I usually stick to 200g of wheat malt if it's being used for head retention in a 23 lt brew, BUT that is just what I have found works for me. Be aware that wheat malt will not add to the mouth feel of your beer like carapils can, so if you want a slightly thicker beer then raise your mash temp a touch.

Cheers
Andrew


----------



## fixa (24/1/07)

ok. Will do. Thanks mate.


----------



## razz (24/1/07)

Hey fixa. I believe Carapils may be replaced with Weyermann Carahell, Fawcett's Caramalt or Baird's Light Carastan. That's if you have a supplier of any of those.


----------



## Ross (24/1/07)

razz said:


> Hey fixa. I believe Carapils may be replaced with Weyermann Carahell, Fawcett's Caramalt or Baird's Light Carastan. That's if you have a supplier of any of those.



No, they will add sweetness... Stick with a bit of wheat if you have it. I wouldn't stress too much about it. A well made allgrain beer doesn't really require carapils for a good head.

cheers Ross


----------



## fixa (24/1/07)

Thanks to all.. will put in 250g wheat.


----------



## Ducatiboy stu (24/1/07)

Be warned..

If you wish to rasie mash temp to increase mouthfeel and sweetnes, it is a fine line that has to be tread.3-4*c can be enough. If you go to high you will end up with sickly sweet beer

Keep it under 68*c and you should be OK....

Spoiled a few brews because my thermo was 3* out...... :angry: ...actually...very :angry:


----------



## razz (25/1/07)

Ross said:


> No, they will add sweetness... Stick with a bit of wheat if you have it. I wouldn't stress too much about it. A well made allgrain beer doesn't really require carapils for a good head.
> 
> cheers Ross


I think I will stop using the Malt comparisons chart I found on this forum. :blink:


----------



## bconnery (25/1/07)

razz said:


> I think I will stop using the Malt comparisons chart I found on this forum. :blink:



I had a quick look at that chart and it only really seemed to be comparing colour that I could see. 

It didn't allow for what you might want to use them for and what they would add to the beer.


----------



## Hogan (25/1/07)

bconnery said:


> I had a quick look at that chart and it only really seemed to be comparing colour that I could see.
> 
> It didn't allow for what you might want to use them for and what they would add to the beer.




Anyone have a suitable comparison grain chart that can show what can be used as a substitute. 


Cheers, Hoges.


----------



## Stuster (25/1/07)

Sorry, razz, it was probably me that posted that comparison chart.  
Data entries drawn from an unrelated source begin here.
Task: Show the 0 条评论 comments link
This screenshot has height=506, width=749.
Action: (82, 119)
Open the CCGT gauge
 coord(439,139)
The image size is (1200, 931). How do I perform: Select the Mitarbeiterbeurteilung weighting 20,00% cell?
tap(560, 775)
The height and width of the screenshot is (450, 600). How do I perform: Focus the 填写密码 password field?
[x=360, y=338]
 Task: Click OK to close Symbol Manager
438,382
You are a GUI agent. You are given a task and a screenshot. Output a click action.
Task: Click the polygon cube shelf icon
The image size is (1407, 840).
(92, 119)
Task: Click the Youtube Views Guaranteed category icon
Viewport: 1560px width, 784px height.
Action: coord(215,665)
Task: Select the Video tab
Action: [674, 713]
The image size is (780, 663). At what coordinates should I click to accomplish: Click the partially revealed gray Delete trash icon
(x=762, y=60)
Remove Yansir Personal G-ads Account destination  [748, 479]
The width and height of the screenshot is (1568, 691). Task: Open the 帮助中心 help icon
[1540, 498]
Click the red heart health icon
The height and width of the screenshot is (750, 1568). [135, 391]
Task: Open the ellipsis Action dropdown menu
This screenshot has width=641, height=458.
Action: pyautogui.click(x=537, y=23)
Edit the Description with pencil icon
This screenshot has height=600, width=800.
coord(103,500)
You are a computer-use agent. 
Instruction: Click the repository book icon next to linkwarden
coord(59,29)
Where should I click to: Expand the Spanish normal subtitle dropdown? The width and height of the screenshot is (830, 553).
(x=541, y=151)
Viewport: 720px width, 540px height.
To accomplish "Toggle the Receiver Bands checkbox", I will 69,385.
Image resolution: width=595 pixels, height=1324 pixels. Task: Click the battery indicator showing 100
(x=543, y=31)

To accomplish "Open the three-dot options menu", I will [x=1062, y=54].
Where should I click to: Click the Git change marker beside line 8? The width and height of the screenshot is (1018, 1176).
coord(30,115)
Hogan, I think that there aren't any charts like that because the different malts contribute different flavours/aromas. :lol: 

So even though Carared and amber malt are about the same colour, they are not the same at all. I guess you just need to read about the malts, find out what they contribute, and you can work from there. Here's some links to info on grain.

Bodensatz
Skotrat
How to brew

Hope that's more helpful. :unsure:


----------



## Hogan (25/1/07)

Thanks Stuster.

Cheers, Hoges.


----------